What surprised you most about this finding?
In total we found almost 1 Million credentials in a few days and unencrypted cryptocurrency wallets, but even more surprising is that the collected credentials were also for government sites which will allow the criminals to easily steal the identity of the victim and use it outside of the cyber arena. This is a unique technique that allows a criminal with minimal knowledge to achieve access to a large amount of sensitive data and steal money from victims with minimal efforts and with almost no risk of being caught.
What can organizations do to protect themselves from attacks like this?
Organizations should follow cyber security best practices to protect themselves from the original hacker's attack. Once the data is stolen, they have less control over where it is published. The mitigation of the publication of data in a public dataset should be done from the vendor\dataset owner like removing or disallowing uploads of files that contain sensitive data.

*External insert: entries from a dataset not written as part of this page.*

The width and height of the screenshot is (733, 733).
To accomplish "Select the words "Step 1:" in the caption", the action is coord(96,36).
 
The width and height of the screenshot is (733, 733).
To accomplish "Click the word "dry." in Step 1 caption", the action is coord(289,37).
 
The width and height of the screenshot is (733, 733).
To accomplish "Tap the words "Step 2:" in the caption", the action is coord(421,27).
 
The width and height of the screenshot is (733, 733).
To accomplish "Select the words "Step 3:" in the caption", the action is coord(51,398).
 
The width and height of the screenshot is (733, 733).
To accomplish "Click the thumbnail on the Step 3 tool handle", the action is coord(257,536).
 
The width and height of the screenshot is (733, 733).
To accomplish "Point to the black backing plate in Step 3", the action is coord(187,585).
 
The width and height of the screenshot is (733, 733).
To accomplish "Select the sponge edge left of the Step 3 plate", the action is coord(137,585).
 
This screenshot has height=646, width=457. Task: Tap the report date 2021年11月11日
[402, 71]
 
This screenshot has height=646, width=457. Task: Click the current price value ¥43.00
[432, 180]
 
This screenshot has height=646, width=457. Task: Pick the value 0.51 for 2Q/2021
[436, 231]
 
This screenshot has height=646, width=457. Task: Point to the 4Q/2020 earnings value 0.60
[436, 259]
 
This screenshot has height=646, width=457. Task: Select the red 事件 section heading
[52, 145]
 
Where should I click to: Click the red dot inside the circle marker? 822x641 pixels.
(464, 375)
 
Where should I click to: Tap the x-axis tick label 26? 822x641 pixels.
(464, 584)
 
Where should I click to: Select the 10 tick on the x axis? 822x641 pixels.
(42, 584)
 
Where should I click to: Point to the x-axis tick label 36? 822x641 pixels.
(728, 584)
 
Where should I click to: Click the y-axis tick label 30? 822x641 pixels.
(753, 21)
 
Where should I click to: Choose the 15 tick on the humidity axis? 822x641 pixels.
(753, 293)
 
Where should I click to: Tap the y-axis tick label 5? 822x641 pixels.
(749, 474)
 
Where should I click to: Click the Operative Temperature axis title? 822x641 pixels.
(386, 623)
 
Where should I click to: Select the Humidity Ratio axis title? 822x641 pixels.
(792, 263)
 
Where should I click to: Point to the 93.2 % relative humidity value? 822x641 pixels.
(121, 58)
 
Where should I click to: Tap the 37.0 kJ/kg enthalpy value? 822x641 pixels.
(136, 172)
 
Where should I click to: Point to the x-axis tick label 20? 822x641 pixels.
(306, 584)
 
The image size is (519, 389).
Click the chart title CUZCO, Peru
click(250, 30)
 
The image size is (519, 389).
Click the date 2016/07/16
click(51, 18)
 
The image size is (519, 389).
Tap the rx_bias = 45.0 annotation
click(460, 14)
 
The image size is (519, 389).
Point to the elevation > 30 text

Do you expect that we will see this type of attack in another form in the future?
Attackers will always try to find the loophole and break the chain by its weakest link. In the Windows exploitation world, the cost from a memory corruption vulnerability to a working 0-day exploit increased to a level that forces the hackers to look for easier and more profitable vectors. They began to use logical bugs like Log4j, social engineering tricks and even a few
ago started using Microsoft Office files (a method that was common 20 years ago). We believe that we will see this trend surge when the cost of attacks increase sto a level that will force hackers to think out of the box.